Furthermore, the optimum temperature pattern, reaction pressure, gas concentration and partial pressure ratio, and rotational speed of the wafer carrier can all be set for each reaction process, allowing the process to be applied to metal CVD, which was difficult or impossible with conventional CvD methods.
, organometallic CVO, m-v group CVO, and silicon epitaxial growth.

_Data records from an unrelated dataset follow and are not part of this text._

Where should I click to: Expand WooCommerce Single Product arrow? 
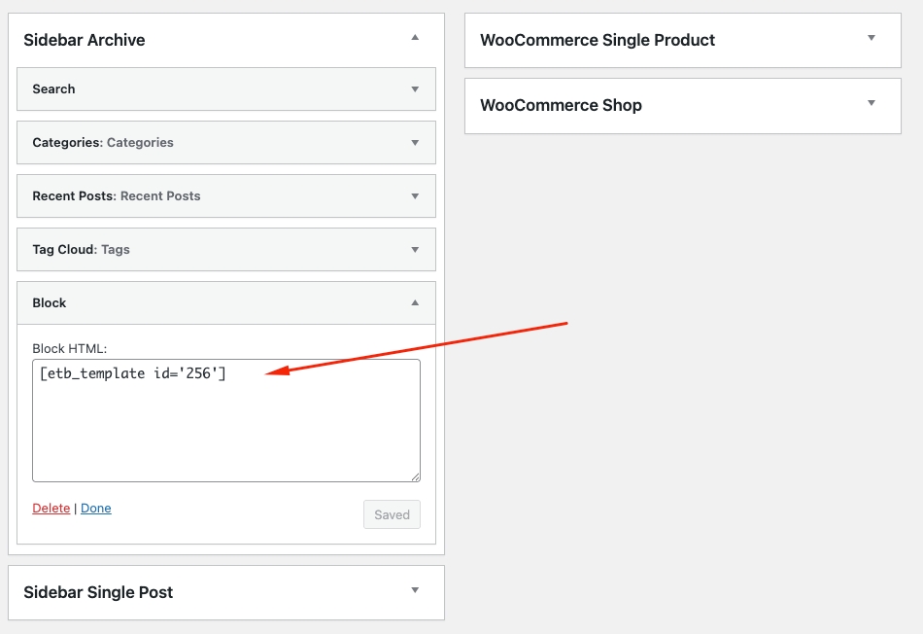tap(872, 38)
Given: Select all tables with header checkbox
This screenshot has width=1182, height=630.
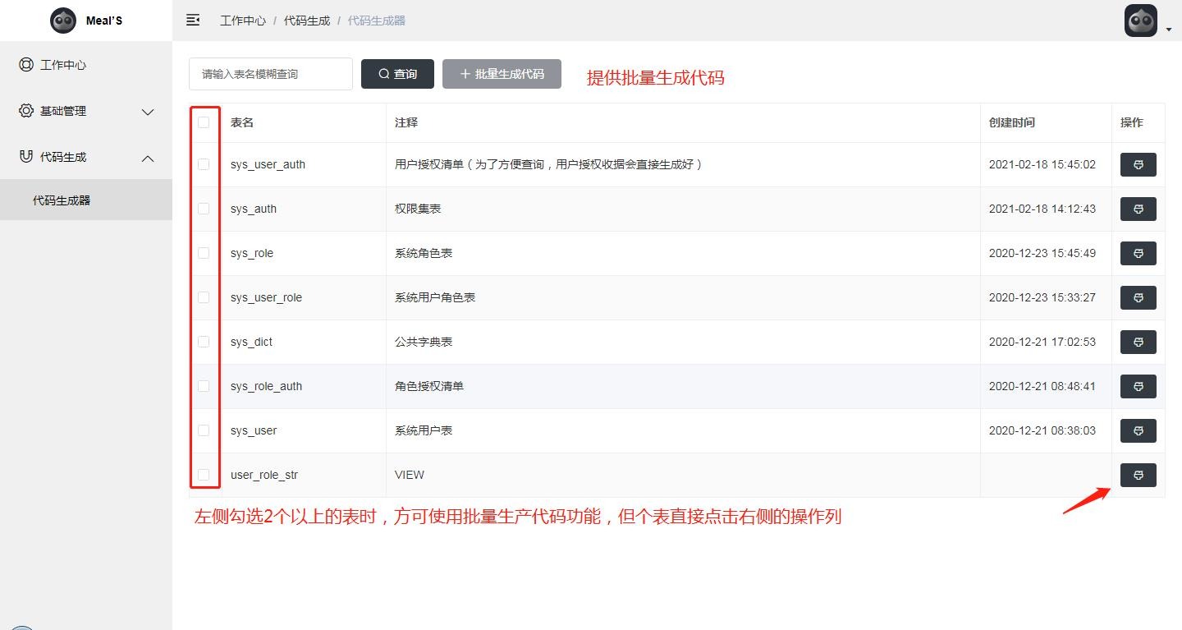Looking at the screenshot, I should click(x=204, y=122).
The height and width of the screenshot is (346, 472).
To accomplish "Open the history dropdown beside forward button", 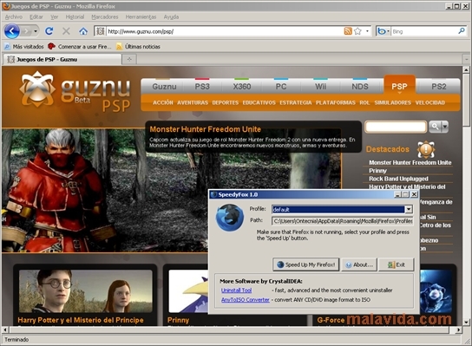I will 36,31.
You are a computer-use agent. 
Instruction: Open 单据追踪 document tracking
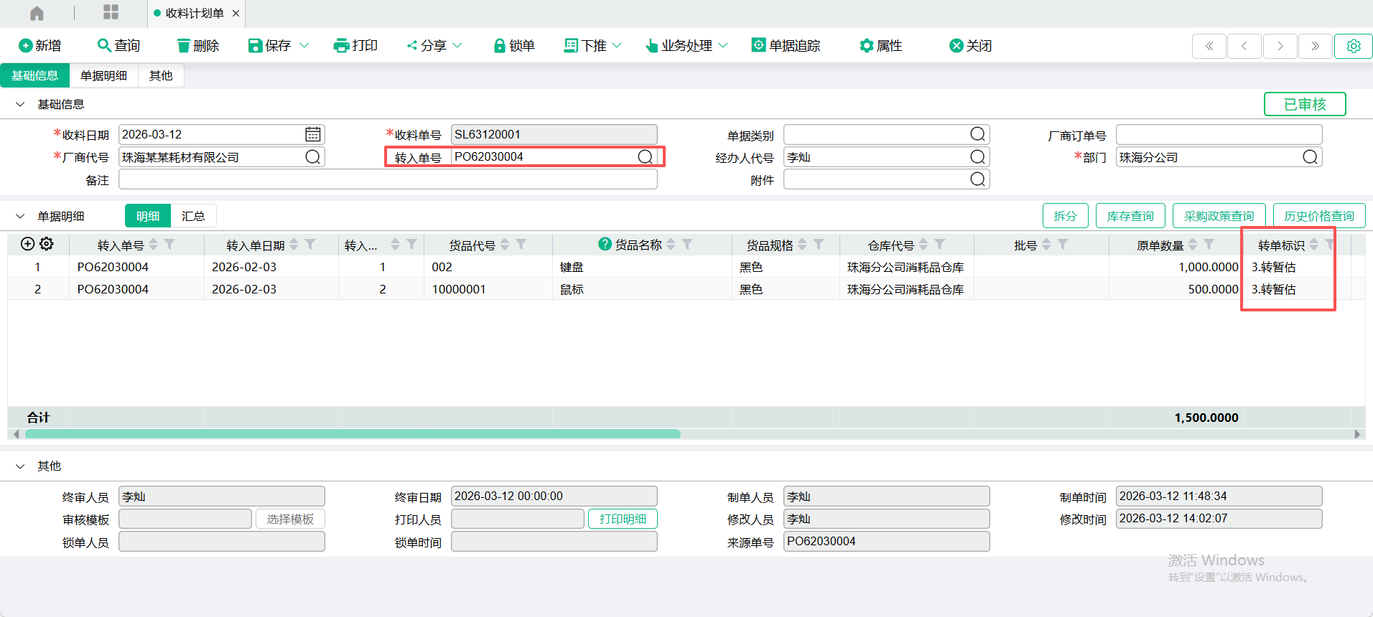[x=786, y=45]
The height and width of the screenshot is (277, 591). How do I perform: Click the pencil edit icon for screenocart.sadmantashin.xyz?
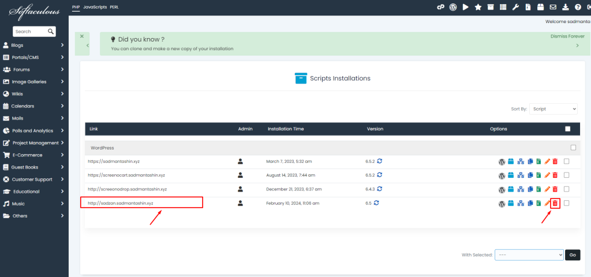547,175
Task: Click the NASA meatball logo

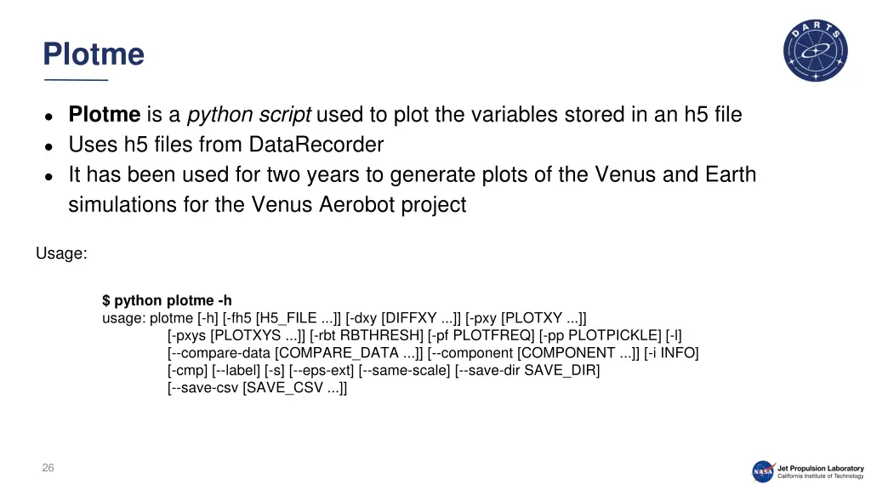Action: (x=764, y=471)
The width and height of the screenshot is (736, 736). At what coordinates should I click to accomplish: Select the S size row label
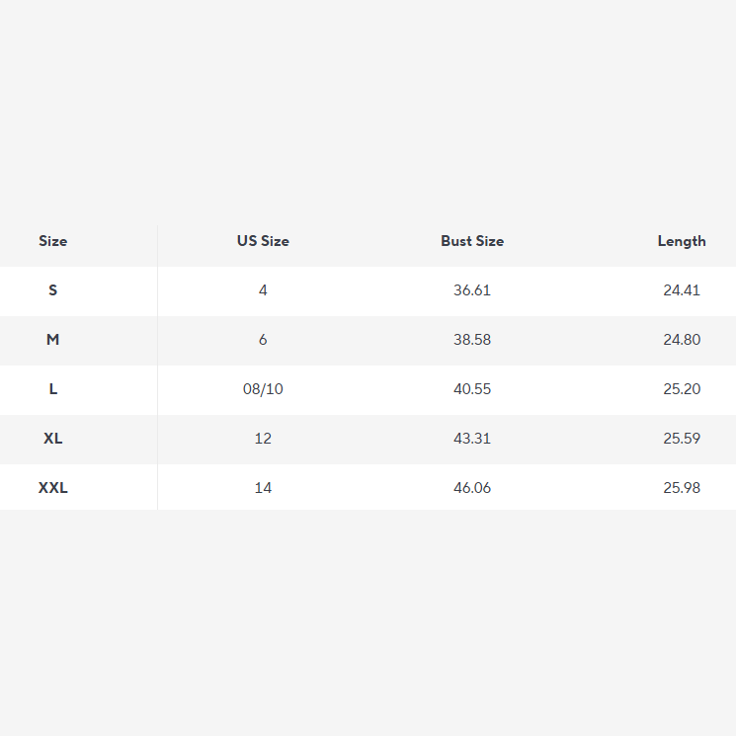pyautogui.click(x=53, y=290)
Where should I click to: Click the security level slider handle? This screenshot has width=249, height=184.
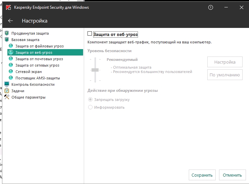pos(95,70)
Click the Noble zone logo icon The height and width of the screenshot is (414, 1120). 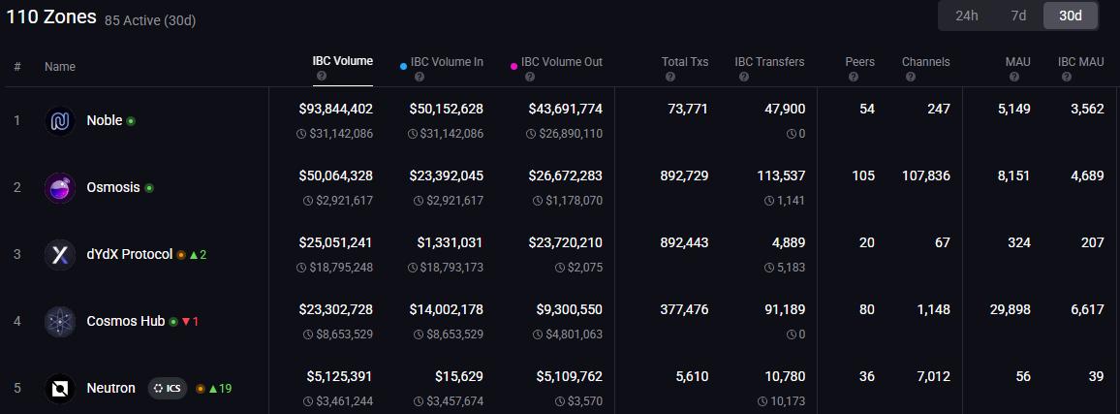(60, 121)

[Brief explanation of drawings]

FIG. 1(A) is a structural diagram for explaining the present invention in detail, FIG. 1(B) is a sectional view taken along the line xx, and FIG. 2(A) is a vertical sectional view showing one embodiment of the present invention. , FIG. 7(B) is a plan sectional view thereof, FIG. 7(A) is a plan view showing an example of a wafer carrier used in the present invention, FIG. 7(B) is a Y-Y sectional view thereof, and FIG. 1 is a cross-sectional structural diagram showing an example of a CVD apparatus.

Claims (1)

[Claims] A donut-shaped transparent quartz member is divided into upper and lower parts to form a gas phase chemical reaction chamber, and the outside of this quartz member is divided into four parts: inner, outer, upper, and lower parts, each of which can be temperature controlled independently. , a plurality of gas introduction nozzles and exhaust ports installed at certain intervals in the gas phase chemical reaction chamber, and rotating wafers and wafer carriers installed in the gas phase chemical reaction chamber. 1. A gas phase chemical reaction generation device characterized by comprising a rotation mechanism for generating a gas phase chemical reaction.